The European Commission has released a report concluding that high energy costs are harming EU competitiveness and have led to de-industrialisation across Europe. Europe's industrial base has declined from 15.5 per cent last year to 15.1 per cent this year.
The data presented in the report concurs with the World Economic Forum’s competitiveness report showing Europe's decline relative to other parts of the world particularly the United States. Productivity gaps in Europe remain wide and the commission cites "punitive taxation, inefficient public sectors or slow judicial systems" as particular areas of concern.
The report highlights the stark contrast between energy costs for EU industry which are double those of the United States and triple those of China. Productivity and employment continue to lag behind the United States and Japan. Since the start of the Eurozone crisis four million jobs have been lost in industry contributing to an EU unemployment rate of 11 per cent compared to seven per cent in the US.
Antonio Tajani, European Commission vice president responsible for industry and entrepreneurship, told a press conference on wednesday how the EU is addressing issues of competitiveness and industrial decline.
Much has already been done in the context of Europe 2020. We have devised industrial plans for, among others, shipbuilding, cars, steel and construction, as well as a strategy to strengthen the defence and security industry.

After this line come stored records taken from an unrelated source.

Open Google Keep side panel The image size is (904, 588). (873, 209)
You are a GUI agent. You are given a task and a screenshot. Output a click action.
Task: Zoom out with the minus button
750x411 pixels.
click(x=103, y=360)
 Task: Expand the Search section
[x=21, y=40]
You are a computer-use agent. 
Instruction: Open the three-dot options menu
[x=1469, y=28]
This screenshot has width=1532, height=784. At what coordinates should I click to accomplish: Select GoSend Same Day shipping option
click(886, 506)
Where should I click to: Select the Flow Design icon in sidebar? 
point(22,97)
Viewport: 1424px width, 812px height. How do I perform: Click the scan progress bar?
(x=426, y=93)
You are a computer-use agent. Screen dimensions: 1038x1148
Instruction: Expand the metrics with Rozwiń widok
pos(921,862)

The task forces for strengthening the six leading sectors identified in the communication – advanced manufacturing, key enabling technologies, the bio-economy, smart grids, raw materials, sustainable transport and construction – are operational.
As well as fiscal compact commissioner Tajani advanced the prospect of an industrial compact.
We need Industrial Compact to balance and integrate action for growth and to attract investments and industrial manufacturing.